Tasks to complete:
1. Output the part of the excerpt on psychoanalysis and symbols that begins at the words "From Freud's early" and ends after the words "which they depend.", copied word for word.
2. Name every field of study mentioned in the excerpt on psychoanalysis and symbols.
==== Excerpted text ====
From Freud's early work on hysteria and his account of the hysterical symptom as a representation of libidinal conflict, psychoanalysis has maintained a consistent interest in the human capacity to register how one thing may stand for another through symbolic structures and forms which can be identified and used in the consulting room. A concern with different forms of symbolising and of symbols themselves and what they make available to the human subject is central to all psychoanalytic theories. But these issues are by no means confined to psychoanalysis and have always been central to the human sciences and the humanities.The increased resort to questions of symbolisation so evident in contemporary psychoanalytic accounts derives from rather different theories of where symbols originate, their possible universality, and the psychological capacities on which they depend.
==== Information supplied ====
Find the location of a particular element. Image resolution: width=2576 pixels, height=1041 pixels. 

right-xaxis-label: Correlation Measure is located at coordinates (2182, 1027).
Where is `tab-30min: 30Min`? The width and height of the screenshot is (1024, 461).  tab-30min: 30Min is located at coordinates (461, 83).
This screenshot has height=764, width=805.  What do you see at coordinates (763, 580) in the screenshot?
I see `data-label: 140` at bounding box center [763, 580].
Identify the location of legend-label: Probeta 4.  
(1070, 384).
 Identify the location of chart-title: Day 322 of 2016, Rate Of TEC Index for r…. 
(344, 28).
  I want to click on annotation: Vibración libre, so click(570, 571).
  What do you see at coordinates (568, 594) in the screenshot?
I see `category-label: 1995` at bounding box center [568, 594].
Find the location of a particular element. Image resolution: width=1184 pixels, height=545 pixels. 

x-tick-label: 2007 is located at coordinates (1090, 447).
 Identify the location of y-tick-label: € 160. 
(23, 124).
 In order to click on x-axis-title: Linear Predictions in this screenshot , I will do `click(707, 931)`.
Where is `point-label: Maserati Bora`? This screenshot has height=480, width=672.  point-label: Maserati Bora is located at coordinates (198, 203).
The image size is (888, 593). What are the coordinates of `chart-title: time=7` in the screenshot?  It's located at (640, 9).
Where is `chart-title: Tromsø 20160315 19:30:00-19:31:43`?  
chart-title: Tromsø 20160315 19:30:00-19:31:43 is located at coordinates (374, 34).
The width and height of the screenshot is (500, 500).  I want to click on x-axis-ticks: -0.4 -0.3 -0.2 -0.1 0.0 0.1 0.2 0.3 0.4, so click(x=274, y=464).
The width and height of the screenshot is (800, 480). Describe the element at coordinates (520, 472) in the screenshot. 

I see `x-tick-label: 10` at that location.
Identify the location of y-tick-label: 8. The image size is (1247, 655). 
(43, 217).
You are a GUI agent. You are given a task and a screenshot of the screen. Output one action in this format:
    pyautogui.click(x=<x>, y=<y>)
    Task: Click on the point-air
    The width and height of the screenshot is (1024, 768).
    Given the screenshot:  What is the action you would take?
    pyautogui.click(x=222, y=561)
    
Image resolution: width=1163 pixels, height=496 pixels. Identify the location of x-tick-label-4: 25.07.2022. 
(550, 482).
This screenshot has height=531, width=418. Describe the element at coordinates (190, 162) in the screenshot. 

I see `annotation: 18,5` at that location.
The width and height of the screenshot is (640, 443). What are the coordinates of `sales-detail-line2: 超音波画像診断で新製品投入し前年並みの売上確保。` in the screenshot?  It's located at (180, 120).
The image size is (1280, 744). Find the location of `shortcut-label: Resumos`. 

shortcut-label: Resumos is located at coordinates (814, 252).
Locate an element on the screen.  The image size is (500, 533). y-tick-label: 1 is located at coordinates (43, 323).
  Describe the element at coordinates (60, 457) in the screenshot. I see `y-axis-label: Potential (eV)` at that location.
====
Responses in order:
1.
From Freud's early work on hysteria and his account of the hysterical symptom as a representation of libidinal conflict, psychoanalysis has maintained a consistent interest in the human capacity to register how one thing may stand for another through symbolic structures and forms which can be identified and used in the consulting room. A concern with different forms of symbolising and of symbols themselves and what they make available to the human subject is central to all psychoanalytic theories. But these issues are by no means confined to psychoanalysis and have always been central to the human sciences and the humanities.The increased resort to questions of symbolisation so evident in contemporary psychoanalytic accounts derives from rather different theories of where symbols originate, their possible universality, and the psychological capacities on which they depend.

2. Psychoanalysis, the human sciences, the humanities